Mathias Symposium 2004

Bodega Marine Laboratory/Reserve
February 27-29, 2004

Graduate student seminar prents a promising future for field research

A major goal of the UC Natural Reserve System is to provide settings where graduate students, particularly those in field sciences, can train. If the range and quality of presentations at this year’s inaugural Mathias Symposium are any indication, the future of field research at NRS sites is in good hands. Twenty-two graduate students from throughout the UC system—all recipients of the NRS’s 2002-2003 Mildred E. Mathias Graduate Student Research Grants—gathered at the Bodega Marine Laboratory/Reserve on February 27-29, 2004 to discuss the research they’ve been conducting at NRS  sites supported by Mathias Graduate Student Research Grant funding.

Reserve Manager Peter Connors hosted the symposium and opened the proceedings with an informative and engaging presentation on the Bodega Marine  Laboratory/Reserve. He joined in all of the symposium activities and led  the participants on  tours of the Bodega Marine Laboratory and the surrounding reserve, which are located on Bodega Head (Sonoma County), 80 miles north of San Francisco. Reserve steward Rico Tinsman made sure that the audiovisual equipment performed flawlessly and also guided a group on an exploration of the  reserve.Whether the subject was migrating hummingbirds at Valentine Eastern Sierra Reserve (Mono County), Pacific treefrogs at Quail Ridge Reserve (Napa County), parasites at Carpinteria Salt Marsh Reserve (Santa Barbara County), or marine fish assemblages at Scripps Coastal Reserve (San Diego County), each talk offered convincing evidence that the University-level field research across the state is going strong.

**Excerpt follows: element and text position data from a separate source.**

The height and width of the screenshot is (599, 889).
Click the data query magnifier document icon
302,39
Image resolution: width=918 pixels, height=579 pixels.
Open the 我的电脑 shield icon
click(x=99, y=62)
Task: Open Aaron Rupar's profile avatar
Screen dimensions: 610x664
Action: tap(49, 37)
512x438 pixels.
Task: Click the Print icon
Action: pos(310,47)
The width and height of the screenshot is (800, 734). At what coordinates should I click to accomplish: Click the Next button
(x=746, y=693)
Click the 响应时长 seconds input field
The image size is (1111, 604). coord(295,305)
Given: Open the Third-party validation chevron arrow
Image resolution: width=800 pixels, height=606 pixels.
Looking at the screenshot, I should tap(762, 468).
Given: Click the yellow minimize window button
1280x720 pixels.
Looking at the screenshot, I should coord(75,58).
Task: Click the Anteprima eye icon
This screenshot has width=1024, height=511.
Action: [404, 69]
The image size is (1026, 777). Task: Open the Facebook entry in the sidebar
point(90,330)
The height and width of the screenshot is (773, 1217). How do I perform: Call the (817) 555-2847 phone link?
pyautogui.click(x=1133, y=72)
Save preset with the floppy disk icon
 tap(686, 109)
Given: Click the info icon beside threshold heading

Professors Frank Davis of UC Santa Barbara and Susan Harrison of UC Davis were key participants in the symposium, asking questions after each student presentation, presenting a talk about their own current research, and leading a closing discussion on careers in science, the environment, and natural resource management. In addition to honing their presentation skills, the graduate students were able to meet and share experiences with colleagues from other UC campuses.